When the eldest was 11, that is when this started. She did witness some domestic abuse between her biological father and myself which is why we split up. She was 2 and her brother 1. She was a perfectly normal child and did well at school. Her brother has ASD. At seniors, within weeks it was like a monster had taken her over. She did say at 13 that she had been raped by a friends dad on a sleepover and we went to the police obviously she has had a lot of therapy over the years but the police took it no further. Because of the constant lies , her peers branded her a outcast and refused to believe the abuse. It is almost like the more of an outcast she becomes, the more she tries to fabricate ridiculous stories to garner attention. She has lied about miscarrying, being pregnant, being beaten, verbally abused, tormented and terrorised by boys that have turned out to not have even been in our town that night. I have tried everything I can think of. I have shelf upon shelf of self help books. My sister is halfway through her masters in psychology to try and find a solution or some insight. I have tried tough love, love bombing, close contact, no contact, living together, living apart. I told her and my OH to move out into his old flat and even filed for divorce twice. He refused. We have finally come back to live together and it is intolerable. I have had police involved for her bad behaviour , the CSE team talk to her. Nothing has helped at all.
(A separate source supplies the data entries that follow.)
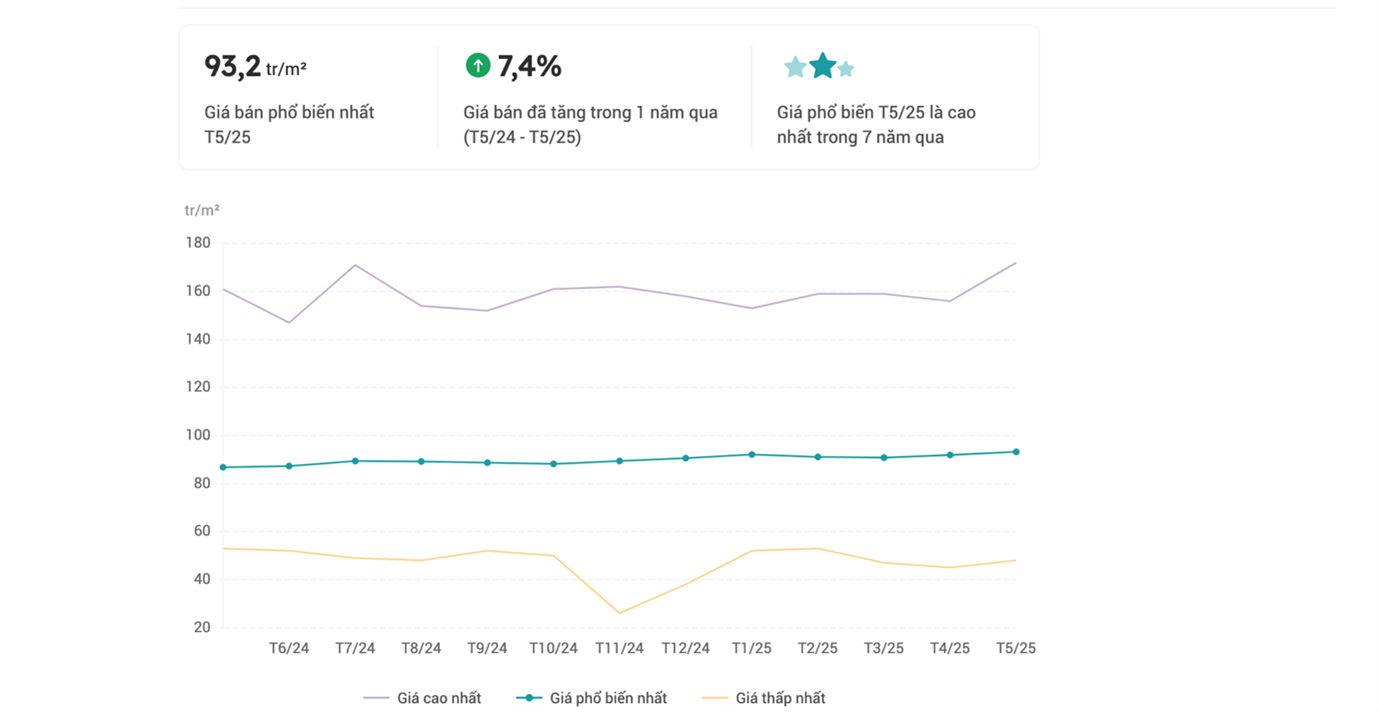Image resolution: width=1378 pixels, height=714 pixels.
Task: Click the T11/24 popular price data point
Action: 619,461
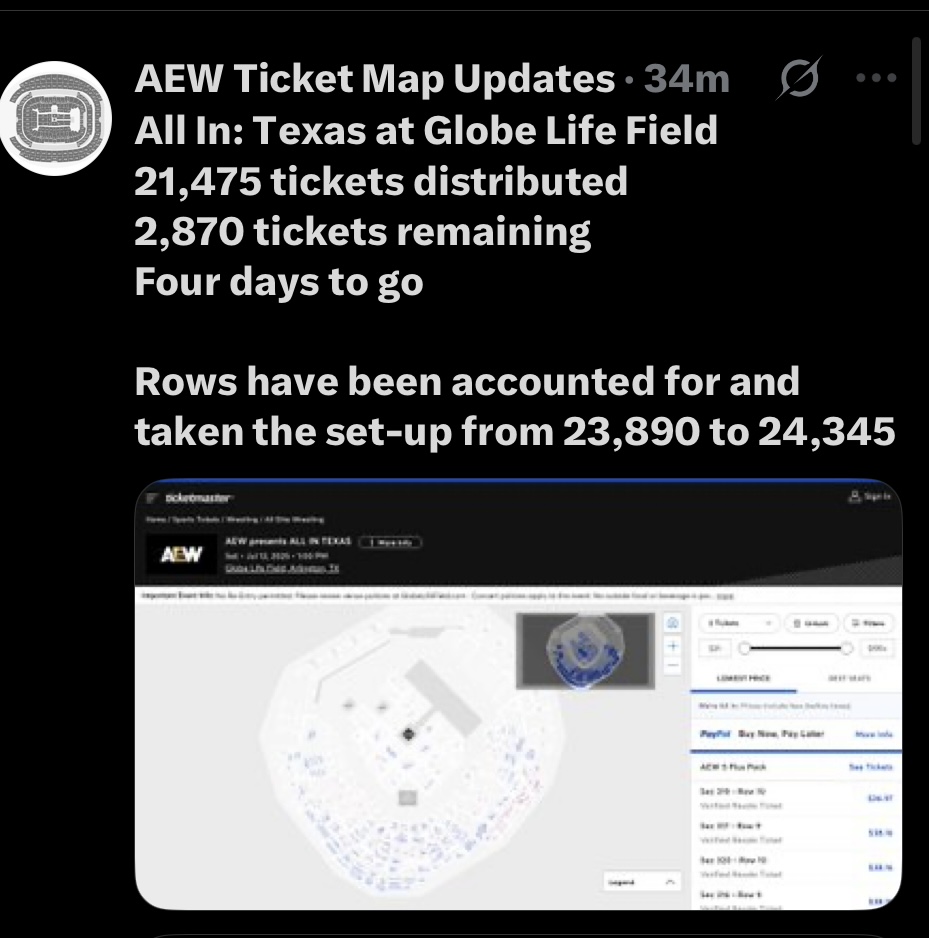Click the AEW Ticket Map Updates account name
929x938 pixels.
point(374,79)
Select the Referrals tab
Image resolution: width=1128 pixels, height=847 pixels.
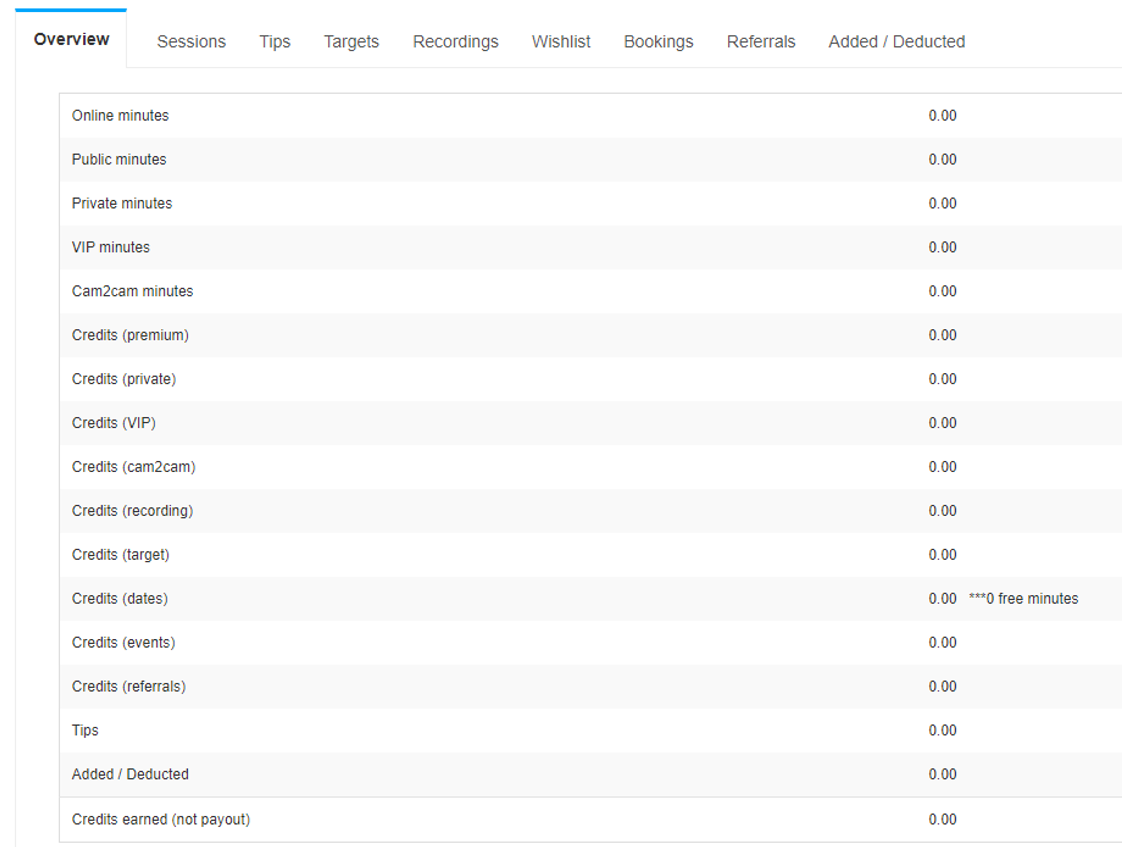point(761,42)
I know she is my child. I am desperate to help, I want my daughter happy and able to have a relationship and keep a friend without having to buy them or dazzle them with bull shit.

To the person that said BPD is now known as complex ptsd, thank you. I will let my sister know and start to do some research. I have joined a few BPD support groups and asked aout anybody having experiences like ours and to date I havent found anything quite like this. That may help me. Thank you. It has been worth it just for that.

To the person that said if we have a rental property, we must have money. No. We are incredibly poor. The flat is mortgaged to the hilt and we live in a rental. I am a full time carer for my kids and am studying my masters. We spent our holiday money on our son getting some counselling as he is a very clever young man that was actually at the brink of suicide. He fully enagaged in his therapy, put the skills he leaned into practice and is now on the way to recovery. My eldest has never, ever completed a course of therapy or stuck anything through. She lies complusively like I breathe. She will lie about what she had for dinner. Where she went to school. If her room is tidy. If she has stolen my daughters birthday money again. Who ate my last dark chocolate bar ( even though she hates dark chocolate).

But I know I want to help her. But it is So Fucking Hard. I also have a series of autoimmune diseases that are made worse by stress so we really are all struggling through this swamp.

Even after reading all these replies, I am still torn between getting some respite and sending them to live apart and just giving her one more chance to try and turn it all around. And true to pattern, it is pushing me and the OH to argue even more about what is best. I really do feel like I cant win. I want to get on a plane and just run away. We do have a holiday booked, for my kids and me and my OH as the eldest couldnt come due to work. She has since lost her job again and i know that she will try her damndest to prevent us from going away ( my OH at least).

OP posts:
Gracefulgiraffe · 18/07/2017 16:37

I am a single parent to one adult child who has phychosis and ASD. And a teenager who has Complex PT sD and BPD depression anxiety. They both live with e so I completely understand protecting your own mental health, but you seek out support from where ever and whomever you can. I personally have little support but that's my choice.

RebornSlippy · 18/07/2017 16:38

Hey Cock less of the "head out of your arse" shite. It makes you sound like a twat. Or a cock for that matter.

I actually agree, it is entirely our fault. Our generation have bred a generation of weaklings. Time to toughen up a bit.